It was an easier decision to make than what some expected when the Minnesota Athletics Association and the Minnesota State High School decided to cancel the state adapted floor hockey tournament on March 12.
Over 17 coaches and administrators were at the quarterly meeting, including the Robbinsdale/Hopkins/Mound Westonka PI head coach Marcus Onsum.
Onsum, who is also the president of the Minnesota Adapted Coaches Association and the vice president of the Minnesota Association for Adapted Athletics, said that the MSHSL wanted to give every opportunity to keep the state tournament in place as the COVID-19 pandemic began taking shape.
Initially, the plan was to limit spectators like what was to be done for girls and boys state basketball. But on March 12, at the meeting, the coaches and administrators and the Minnesota Association for Adapted Athletics were asked how they felt and where they should go moving forward.
They took into account the physically and cognitively impaired athletes who have underlying health conditions that need to be monitored at all times. And if further injury or an illness like COVID-19 is possible, the primary responsibility is for the coaches to provide for the “safety and the wellness” of the athletes.
“There really wasn’t anybody there sitting around that table around that board meeting that felt that we should proceed,” Onsum said. “We all felt that, hey, we have to protect the kids first and foremost. It’s not the decision that we want to make and it’s not going to be a popular decision, but it’s what needs to be done.”
Adapted softball decision
And that same thought process will be used for the adapted softball season. As of now, games are not allowed until at least April 6.
But even if things become more lax, if there is not an all-clear, the athletes’ safety will come first, Onsum said. Instead of wanting to play games because they were off for a long period of time, it will be about the best interest of all the players.
“We want to make sure our athletes are healthy and safe,” Onsum said. “Even if it means we don’t play this spring, we potentially are putting ourselves in the best position possible to keep them healthy and to be able to return to full participation come September when soccer season comes back around.”
Onsum said that mid-April is when the season could start at the latest to be able to get in enough games and potentially salvage the adapted softball state tournament. He expects school administrators and the MSHSL officials to contact him with a plan to either cancel or delay the spring season further.
Athletes’ parents in the Robins’ program are also in a wait-and-see approach at this time.
“We all hope we get a chance to get out there and play, but my kind of gut feeling says that we might be done until next fall,” Onsum said. “If any delays got pushed much beyond the middle of April, I think we would be writing the whole thing off.”
After an executive order by Gov. Tim Walz on March 25 that extended school closing until at least May 4, the MSHSL announced that spring activities were suspended until schools reopen. That means that the mid-April timeframe will not happen, and the adapted softball season is very unlikely.
Reality setting in
For Onsum, things began to set in during school meetings on March 13 and 16.
Besides being a coach, Onsum is also a teacher. So the meetings were to discuss the 10-day school cancellation and the what ifs.

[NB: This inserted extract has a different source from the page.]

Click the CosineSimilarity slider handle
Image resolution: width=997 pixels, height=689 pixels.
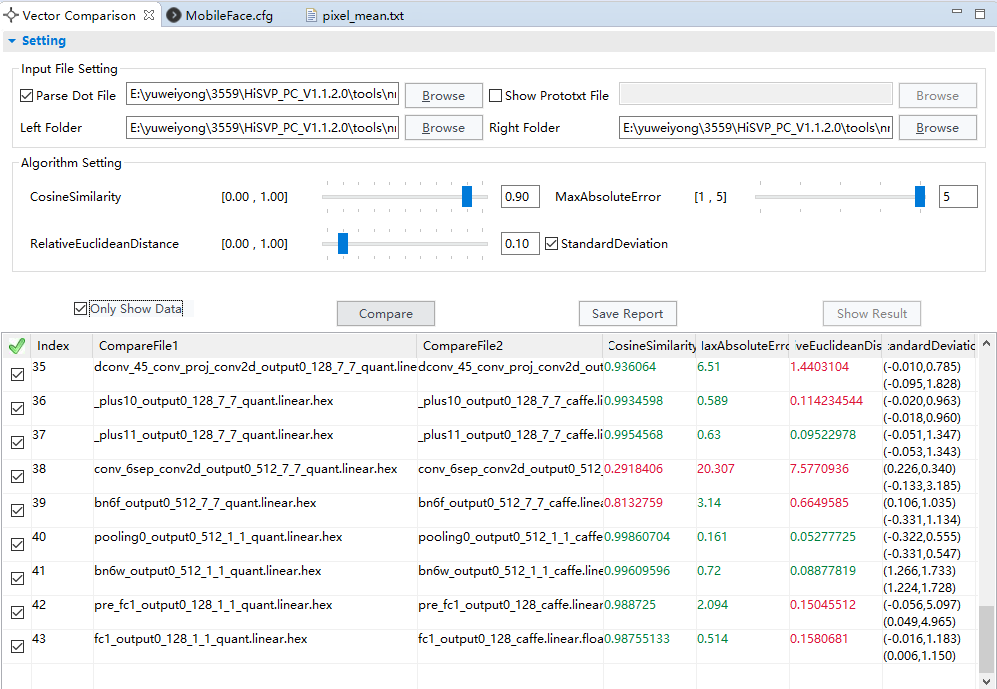point(467,197)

The teachers were planning for what the distance learning would look like, but then things took a turn when they were told to plan for the next eight weeks.
“It kind of started to become more real – where this thing really could get out of hand in a hurry and we can find ourselves not only not having spring sports but not being able to hold classes and be in touch with our students and our colleagues and our co-workers and everything like that,” he said. “Ordinarily, administrators are more positive and saying. ‘Hey, we are going to get through this. We will be back at work next week.’ But when we are being told to start prepping for eight weeks, you know it’s gonna be a big deal.”
And that goes hand-in-hand with the thoughts about not just adapted athletes but non-adapted athletes like the basketball players that had state dreams die with the pandemic.
Onsum said it has to be a “gut-wrenching experience” to work toward something all season or for an entire high school athletic career and have it all end so abruptly.
For many seniors, a season might end with an unexpected loss but they at least were able to play and have their effort and hard work with teammates dictate the ending, Onsum added.
“To have it just kind of ripped away like this because of something none of us can control has got to be just something a lot of athletes are really having a tough time to come to terms with,” he said.